Marazi kentlerinde tıkanmış damarlarına dönen caddelere inat, hüzün yükü anılar döşeli kaldırımların kucakladığı ara sokaklardan gizemli bir yolculuğa çıkar gibisinizdir.
O sokaklar ki, karanlığı paylaşır.
Bir lamba ışığına hasret...
O sokaklar ki, başıboş serçeler gibi Kervan Yolu'na uzanır, hep aydınlığa olan hasretiyle.
Oysa buluştuğu yine karanlıktır, yanmayan sokak lambalarının tanıklığında.
Ağdalı bir ağırlıkla bezenmiş gibi yapayalnız görünür o karanlık sokaklar.
Burası Yıldırım Mahallesi. Karanlığa teslim olmuş sokaklar.
Gecenin, günün üstüne örttüğü o kara perde, sahipsiz kalınmışlığı da anlatır gibidir.
Ve ışığın soluğu ise karanlık sokakların sağırlığına aydınlık şiirleriyle seslenir.

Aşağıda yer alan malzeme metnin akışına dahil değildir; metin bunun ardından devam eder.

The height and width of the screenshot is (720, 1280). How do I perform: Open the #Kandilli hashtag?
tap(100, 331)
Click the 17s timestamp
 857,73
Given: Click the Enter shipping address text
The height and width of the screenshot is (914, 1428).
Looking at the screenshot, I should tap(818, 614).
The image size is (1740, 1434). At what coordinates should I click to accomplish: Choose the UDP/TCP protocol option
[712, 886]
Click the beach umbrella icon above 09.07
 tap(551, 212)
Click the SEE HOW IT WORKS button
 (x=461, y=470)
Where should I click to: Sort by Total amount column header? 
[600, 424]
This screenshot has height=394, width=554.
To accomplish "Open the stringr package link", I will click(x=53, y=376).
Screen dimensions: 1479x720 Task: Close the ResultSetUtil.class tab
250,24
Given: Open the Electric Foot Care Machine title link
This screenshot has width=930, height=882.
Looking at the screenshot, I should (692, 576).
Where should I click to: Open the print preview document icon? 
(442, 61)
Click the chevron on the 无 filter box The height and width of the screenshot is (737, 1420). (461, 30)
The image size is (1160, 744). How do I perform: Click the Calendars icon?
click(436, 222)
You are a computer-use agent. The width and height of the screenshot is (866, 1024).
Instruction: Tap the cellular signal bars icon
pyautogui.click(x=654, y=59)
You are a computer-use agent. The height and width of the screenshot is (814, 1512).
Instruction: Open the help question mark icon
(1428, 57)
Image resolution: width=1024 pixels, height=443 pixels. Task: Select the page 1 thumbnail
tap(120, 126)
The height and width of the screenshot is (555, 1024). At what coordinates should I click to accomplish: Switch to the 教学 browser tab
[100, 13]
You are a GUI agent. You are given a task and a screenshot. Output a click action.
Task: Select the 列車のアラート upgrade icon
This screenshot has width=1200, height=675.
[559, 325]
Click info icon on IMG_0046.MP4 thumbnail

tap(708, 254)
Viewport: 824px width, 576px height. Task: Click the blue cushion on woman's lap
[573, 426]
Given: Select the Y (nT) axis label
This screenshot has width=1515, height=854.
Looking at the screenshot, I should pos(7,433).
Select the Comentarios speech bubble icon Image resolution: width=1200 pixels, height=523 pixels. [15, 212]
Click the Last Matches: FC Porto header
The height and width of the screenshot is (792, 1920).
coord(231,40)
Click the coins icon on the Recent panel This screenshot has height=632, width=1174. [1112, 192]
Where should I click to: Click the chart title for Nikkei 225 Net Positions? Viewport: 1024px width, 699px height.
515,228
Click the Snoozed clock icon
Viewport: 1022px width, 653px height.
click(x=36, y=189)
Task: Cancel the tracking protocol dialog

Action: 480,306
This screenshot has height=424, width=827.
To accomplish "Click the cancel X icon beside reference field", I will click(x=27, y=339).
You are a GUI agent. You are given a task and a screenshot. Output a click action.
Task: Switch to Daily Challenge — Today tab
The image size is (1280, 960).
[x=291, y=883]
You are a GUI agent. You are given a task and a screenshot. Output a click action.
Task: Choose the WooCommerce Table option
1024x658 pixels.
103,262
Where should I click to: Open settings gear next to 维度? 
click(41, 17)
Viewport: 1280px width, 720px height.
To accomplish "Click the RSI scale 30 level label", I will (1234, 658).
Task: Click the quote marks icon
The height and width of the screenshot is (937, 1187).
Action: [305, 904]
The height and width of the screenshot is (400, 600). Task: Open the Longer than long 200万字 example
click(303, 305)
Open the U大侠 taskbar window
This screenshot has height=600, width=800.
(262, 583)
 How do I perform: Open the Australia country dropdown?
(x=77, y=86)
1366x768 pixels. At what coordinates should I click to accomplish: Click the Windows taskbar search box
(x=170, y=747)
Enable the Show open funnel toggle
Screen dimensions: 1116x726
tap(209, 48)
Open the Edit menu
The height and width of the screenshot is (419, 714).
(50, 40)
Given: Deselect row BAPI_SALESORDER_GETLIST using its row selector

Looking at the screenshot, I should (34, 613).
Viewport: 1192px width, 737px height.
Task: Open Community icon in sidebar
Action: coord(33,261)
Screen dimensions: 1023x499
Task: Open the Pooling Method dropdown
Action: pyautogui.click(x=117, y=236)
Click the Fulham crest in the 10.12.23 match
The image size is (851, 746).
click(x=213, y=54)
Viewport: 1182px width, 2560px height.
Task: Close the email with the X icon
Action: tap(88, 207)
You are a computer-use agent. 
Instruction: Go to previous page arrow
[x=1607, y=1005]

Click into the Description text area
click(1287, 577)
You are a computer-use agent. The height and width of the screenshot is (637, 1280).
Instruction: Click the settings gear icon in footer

"Yarı aydınlıklar ki, sahipsiz
Ve mavi serçeler sabahtan erken
Çocuğum şarkı söyle sokaklarda
Sesin güzelliğini kaybetmeden..."
Karanlığı paylaşan sokaklar, firari gezintilerin tutuksuz sanıklarıdır sanki. Yüreğine bastırıp mahkum bir acıyı, ağıt yakar gibidir ışık, seslenip de kendi dilinden Turgut Tanyol'un şiirini:
"Sönmüş kentleri dolaştım sessizlikte
Boş meydanları, kirli sokakları
Herkes kendi yankısının peşinde
Karanlık avlularda oturdum
İçimde vahşi tamtamları inlerken ölümün
Tüm putların yeniden dirildiğini gördüm
Beyaz bir at gibi uzaklaşıp yiterken ömrüm
Sen uyuyordun
Kirli sokaklarına güneş vurmayan odanda...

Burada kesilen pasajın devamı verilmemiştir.